= Equations defining abelian varieties =

In mathematics, the concept of abelian variety is the higher-dimensional generalization of the elliptic curve. The equations defining abelian varieties are a topic of study because every abelian variety is a projective variety. In dimension d ≥ 2, however, it is no longer as straightforward to discuss such equations.

There is a large classical literature on this question, which in a reformulation is, for complex algebraic geometry, a question of describing relations between theta functions. The modern geometric treatment now refers to some basic papers of David Mumford, from 1966 to 1967, which reformulated that theory in terms from abstract algebraic geometry valid over general fields.

==Complete intersections==

The only 'easy' cases are those for d = 1, for an elliptic curve with linear span the projective plane or projective 3-space. In the plane, every elliptic curve is given by a cubic curve. In P^{3}, an elliptic curve can be obtained as the intersection of two quadrics.

In general abelian varieties are not complete intersections. Computer algebra techniques are now able to have some impact on the direct handling of equations for small values of d > 1.

==Kummer surfaces==

The interest in nineteenth century geometry in the Kummer surface came in part from the way a quartic surface represented a quotient of an abelian variety with d = 2, by the group of order 2 of automorphisms generated by x → −x on the abelian variety.

==General case==

Mumford defined a theta group associated to an invertible sheaf L on an abelian variety A. This is a group of self-automorphisms of L, and is a finite analogue of the Heisenberg group. The primary results are on the action of the theta group on the global sections of L. When L is very ample, the linear representation can be described, by means of the structure of the theta group. In fact the theta group is abstractly a simple type of nilpotent group, a central extension of a group of torsion points on A, and the extension is known (it is in effect given by the Weil pairing). There is a uniqueness result for irreducible linear representations of the theta group with given central character, or in other words an analogue of the Stone–von Neumann theorem. (It is assumed for this that the characteristic of the field of coefficients doesn't divide the order of the theta group.)

Mumford showed how this abstract algebraic formulation could account for the classical theory of theta functions with theta characteristics, as being the case where the theta group was an extension of the two-torsion of A.

An innovation in this area is to use the Mukai–Fourier transform.

==The coordinate ring==
The goal of the theory is to prove results on the homogeneous coordinate ring of the embedded abelian variety A, that is, set in a projective space according to a very ample L and its global sections.
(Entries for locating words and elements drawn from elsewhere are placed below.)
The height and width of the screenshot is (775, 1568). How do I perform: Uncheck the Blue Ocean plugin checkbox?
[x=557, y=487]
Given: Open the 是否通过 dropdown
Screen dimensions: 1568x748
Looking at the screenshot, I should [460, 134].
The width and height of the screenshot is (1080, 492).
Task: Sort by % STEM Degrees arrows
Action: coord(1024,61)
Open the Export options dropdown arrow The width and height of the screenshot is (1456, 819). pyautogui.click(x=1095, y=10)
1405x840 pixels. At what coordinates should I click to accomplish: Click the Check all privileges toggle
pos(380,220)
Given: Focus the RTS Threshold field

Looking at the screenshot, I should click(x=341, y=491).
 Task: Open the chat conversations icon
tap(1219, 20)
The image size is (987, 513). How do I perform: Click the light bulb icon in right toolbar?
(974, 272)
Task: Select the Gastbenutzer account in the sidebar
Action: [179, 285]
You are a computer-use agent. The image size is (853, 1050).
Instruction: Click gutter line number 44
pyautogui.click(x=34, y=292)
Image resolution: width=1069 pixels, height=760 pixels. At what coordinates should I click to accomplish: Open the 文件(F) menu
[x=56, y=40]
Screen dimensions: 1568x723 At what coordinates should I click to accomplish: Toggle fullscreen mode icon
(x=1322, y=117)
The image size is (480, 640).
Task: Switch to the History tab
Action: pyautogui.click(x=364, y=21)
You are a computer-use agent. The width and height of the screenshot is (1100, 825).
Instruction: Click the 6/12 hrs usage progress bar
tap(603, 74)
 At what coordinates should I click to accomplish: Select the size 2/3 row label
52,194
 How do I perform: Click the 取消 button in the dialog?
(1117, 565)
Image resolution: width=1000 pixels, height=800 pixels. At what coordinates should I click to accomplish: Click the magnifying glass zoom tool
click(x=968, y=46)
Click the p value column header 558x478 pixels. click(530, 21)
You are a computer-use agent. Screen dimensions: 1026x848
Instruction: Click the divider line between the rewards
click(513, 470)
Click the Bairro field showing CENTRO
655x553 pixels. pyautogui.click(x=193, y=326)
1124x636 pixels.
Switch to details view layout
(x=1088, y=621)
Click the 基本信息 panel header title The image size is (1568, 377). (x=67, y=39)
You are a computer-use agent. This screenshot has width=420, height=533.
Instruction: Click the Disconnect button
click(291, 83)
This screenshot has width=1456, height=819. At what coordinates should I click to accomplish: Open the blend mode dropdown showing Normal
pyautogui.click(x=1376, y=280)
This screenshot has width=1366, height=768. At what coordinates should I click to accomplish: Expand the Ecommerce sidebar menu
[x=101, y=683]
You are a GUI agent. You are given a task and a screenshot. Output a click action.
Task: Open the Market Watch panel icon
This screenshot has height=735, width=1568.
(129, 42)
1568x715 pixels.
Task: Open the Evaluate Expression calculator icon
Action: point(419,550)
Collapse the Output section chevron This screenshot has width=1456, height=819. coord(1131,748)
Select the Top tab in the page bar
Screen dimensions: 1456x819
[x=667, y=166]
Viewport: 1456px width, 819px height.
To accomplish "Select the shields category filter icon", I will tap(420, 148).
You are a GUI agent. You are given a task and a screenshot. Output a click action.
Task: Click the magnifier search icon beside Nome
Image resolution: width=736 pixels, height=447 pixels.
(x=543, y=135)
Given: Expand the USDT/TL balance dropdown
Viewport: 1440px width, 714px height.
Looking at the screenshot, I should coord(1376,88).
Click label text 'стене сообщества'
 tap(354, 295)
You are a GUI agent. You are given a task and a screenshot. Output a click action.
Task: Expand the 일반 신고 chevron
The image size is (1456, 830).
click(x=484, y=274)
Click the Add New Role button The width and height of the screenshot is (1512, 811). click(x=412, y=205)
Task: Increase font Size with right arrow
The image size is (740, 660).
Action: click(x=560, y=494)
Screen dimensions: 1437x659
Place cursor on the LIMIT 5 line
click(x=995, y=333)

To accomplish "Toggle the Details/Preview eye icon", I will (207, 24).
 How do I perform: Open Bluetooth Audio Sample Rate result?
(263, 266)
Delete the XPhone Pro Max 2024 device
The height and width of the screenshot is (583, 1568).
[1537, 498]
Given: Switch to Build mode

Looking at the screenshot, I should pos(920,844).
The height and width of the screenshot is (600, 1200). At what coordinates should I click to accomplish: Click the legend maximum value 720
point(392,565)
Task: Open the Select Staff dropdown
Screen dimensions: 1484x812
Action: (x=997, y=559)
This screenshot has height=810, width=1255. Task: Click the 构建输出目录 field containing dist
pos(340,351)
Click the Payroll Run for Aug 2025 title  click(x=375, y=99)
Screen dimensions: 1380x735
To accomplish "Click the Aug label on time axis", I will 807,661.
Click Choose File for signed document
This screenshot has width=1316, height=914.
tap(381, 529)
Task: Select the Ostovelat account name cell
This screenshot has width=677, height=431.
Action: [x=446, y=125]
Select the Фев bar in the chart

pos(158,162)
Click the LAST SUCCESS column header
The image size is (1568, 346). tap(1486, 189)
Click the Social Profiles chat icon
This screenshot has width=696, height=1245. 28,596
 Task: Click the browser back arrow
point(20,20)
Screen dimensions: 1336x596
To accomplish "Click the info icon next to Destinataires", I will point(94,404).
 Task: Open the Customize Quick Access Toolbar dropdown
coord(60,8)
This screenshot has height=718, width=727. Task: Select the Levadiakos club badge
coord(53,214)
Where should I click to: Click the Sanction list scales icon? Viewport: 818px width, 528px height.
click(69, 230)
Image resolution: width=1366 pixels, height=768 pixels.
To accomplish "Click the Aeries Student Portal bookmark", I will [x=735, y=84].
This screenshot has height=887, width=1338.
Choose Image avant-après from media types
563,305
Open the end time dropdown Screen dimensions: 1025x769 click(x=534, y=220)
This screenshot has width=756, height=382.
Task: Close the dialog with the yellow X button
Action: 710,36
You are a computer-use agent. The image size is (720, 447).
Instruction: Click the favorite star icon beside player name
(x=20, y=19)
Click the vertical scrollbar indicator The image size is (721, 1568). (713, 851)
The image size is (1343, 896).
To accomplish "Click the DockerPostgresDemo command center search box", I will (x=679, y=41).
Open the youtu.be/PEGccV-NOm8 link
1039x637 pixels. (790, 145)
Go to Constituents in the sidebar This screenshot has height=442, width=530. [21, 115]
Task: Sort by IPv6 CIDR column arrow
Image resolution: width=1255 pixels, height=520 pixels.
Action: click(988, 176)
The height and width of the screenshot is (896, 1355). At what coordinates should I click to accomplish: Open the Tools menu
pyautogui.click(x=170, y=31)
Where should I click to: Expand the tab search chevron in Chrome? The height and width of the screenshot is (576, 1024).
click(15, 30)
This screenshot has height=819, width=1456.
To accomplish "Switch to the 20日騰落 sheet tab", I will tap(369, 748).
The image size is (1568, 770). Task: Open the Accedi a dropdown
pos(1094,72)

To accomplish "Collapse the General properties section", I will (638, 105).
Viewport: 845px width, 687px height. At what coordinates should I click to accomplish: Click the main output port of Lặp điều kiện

The graded commutative ring that is formed by the direct sum of the global sections of the

$L^n,$

meaning the n-fold tensor product of itself, is represented as the quotient ring of a polynomial algebra by a homogeneous ideal I. The graded parts of I have been the subject of intense study.

Quadratic relations were provided by Bernhard Riemann. Koizumi's theorem states the third power of an ample line bundle is normally generated. The Mumford–Kempf theorem states that the fourth power of an ample line bundle is quadratically presented. For a base field of characteristic zero, Giuseppe Pareschi proved a result including these (as the cases p = 0, 1) which had been conjectured by Lazarsfeld: let L be an ample line bundle on an abelian variety A. If n ≥ p + 3, then the n-th tensor power of L satisfies condition N_{p}. Further results have been proved by Pareschi and Popa, including previous work in the field.